SOURCE PASSAGE:
Forward, not back. Labour's election strategists are clear about one point. They are moving ahead, and those that oppose them are backward looking. Too timid to establish an ideological divide, they hail a chronological split. Once it was old versus new Labour. Now they highlight a division between those who support moving forward versus those who look to the past.

When Gordon Brown was shunted to the sidelines of the pre-election campaign, the word went out from the arch Blairites: That's it, we are free to fight a radical election, we are liberated from Brownite caution. Yet Labour's campaign so far makes those that were conducted in 1997 and 2001 seem like models of daring radicalism. After nearly two terms of government, the party's strategists allow the Conservatives to set the terms of the debate, daring only to challenge the workability of Michael Howard's policies, not the values that underpin them.

Yesterday, it was the turn of the Home Secretary, Charles Clarke, to dance to Mr Howard's tunes. The Conservative leader has announced a points system to determine whether migrants will be allowed into the country. When Mr Howard made the announcement a fortnight ago, there was a fair amount of criticism even in the Conservative media. The Spectator, edited by a Conservative MP, dared to point out that in the relatively buoyant British economy the country needed more immigrants rather than fewer. The more intelligent right-wing newspapers also highlighted the misleading conflation of asylum policies and those relating to immigration.

So how do the bold Labour strategists respond? They also adopt a points system and conflate the two separate issues of asylum and immigration. Of course, if voters pay attention to Mr Clarke's arguments they would note a marked distinction. Labour rejects the absurd proposal from the Conservatives to establish an annual quota, an inflexible policy that would take inadequate account of changing external circumstances. In his statement to MPs yesterday afternoon, Mr Clarke made clear that there were differences between most immigrants and illegal asylum-seekers, which should be a statement of the obvious but needs reiteration in the current frenzied climate. A succession of Labour MPs also rose to make the distinction. Mr Clarke agreed with them, suggesting a little disingenuously that this was what his statement was all about. Mr Clarke also highlighted the need for international co-operation rather than what he called a "fortress Britain" implied by the Conservatives' policies.

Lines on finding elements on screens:

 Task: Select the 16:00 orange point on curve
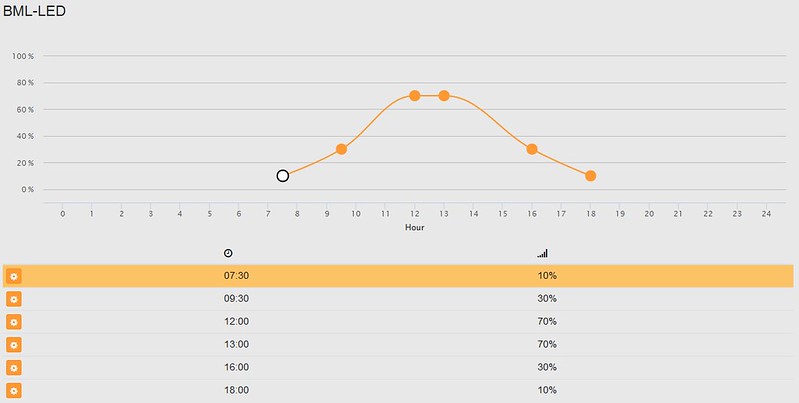click(x=532, y=149)
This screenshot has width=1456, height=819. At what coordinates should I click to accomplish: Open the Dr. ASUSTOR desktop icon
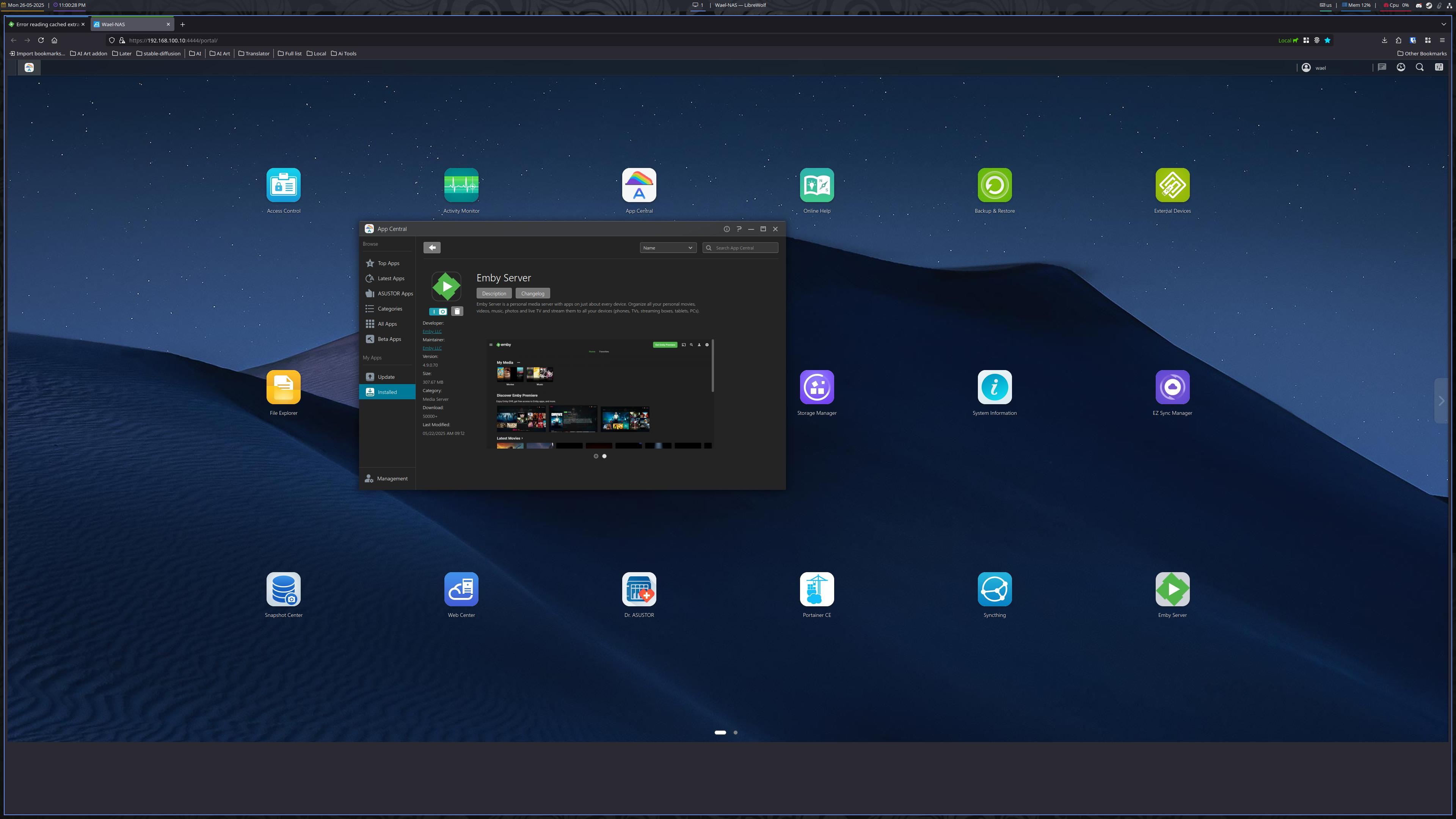click(639, 590)
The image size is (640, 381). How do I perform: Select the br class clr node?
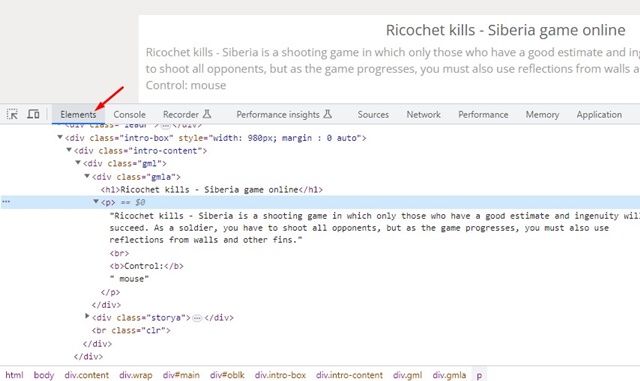pos(131,330)
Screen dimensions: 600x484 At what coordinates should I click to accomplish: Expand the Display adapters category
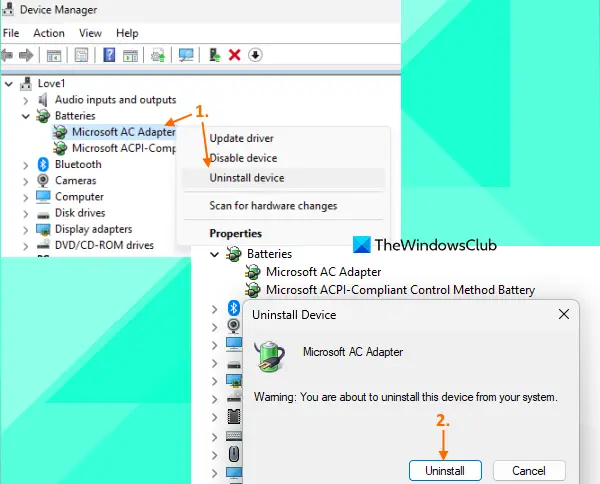[26, 230]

PROBLEM REQUIREMENTS:
Continue the editorial on Labour's election campaign and immigration policy, starting after its last sentence. The lines are separate material and have no connection to the editorial on Labour's election campaign.

OUTPUT BELOW:
The adversarial nature of the Commons tends to bring out the more radical side of ministers. Mr Blair can sound occasionally like a rabid socialist when facing rows of Conservatives with cheering Labour MPs behind him. But who apart from MPs and political columnists were there to hear Mr Clarke's full speech to the Commons? The headlines and the soundbites convey the single message: this government is getting tough on foreigners, and the only difference between the two parties' policies is one of practicality.

The broader and wholly counter-productive message implies that immigration is a burden rather than an opportunity. No doubt that Labour's polls and focus groups suggest that voters confuse asylum and immigration and are in a state of furious alarm about both. But these intimidating surveys expose the weakness of the New Labour strategy. Since coming to power in 1997, ministers have sought to reassure the partly irrational fears of the voters. For nearly eight years, Home Office ministers have sweated over new initiatives and legislation relating to asylum and immigration. After all their toil, voters are more worried than ever. Perceptions will not change when ministers pop up every six months affecting a profound alarm at front-page reports on asylum and immigration. Ministers convey a sense of alarm to show that they are in touch with the voters' worries. Sometimes they are too in touch.

Exactly a year ago, the former home secretary, David Blunkett, announced new constraints on immigrants coming into Britain from the enlarged EU. The aim was to reassure voters that their fears were being addressed. Here was a chance to highlight the advantages of being a leading member of an enlarged EU and the related arrival of migrants ready to meet the demand for certain types of work. Instead, we got a statement from Mr Blunkett that was roughly along these lines: We know you are worried about Polish window cleaners swarming into this country. So are we!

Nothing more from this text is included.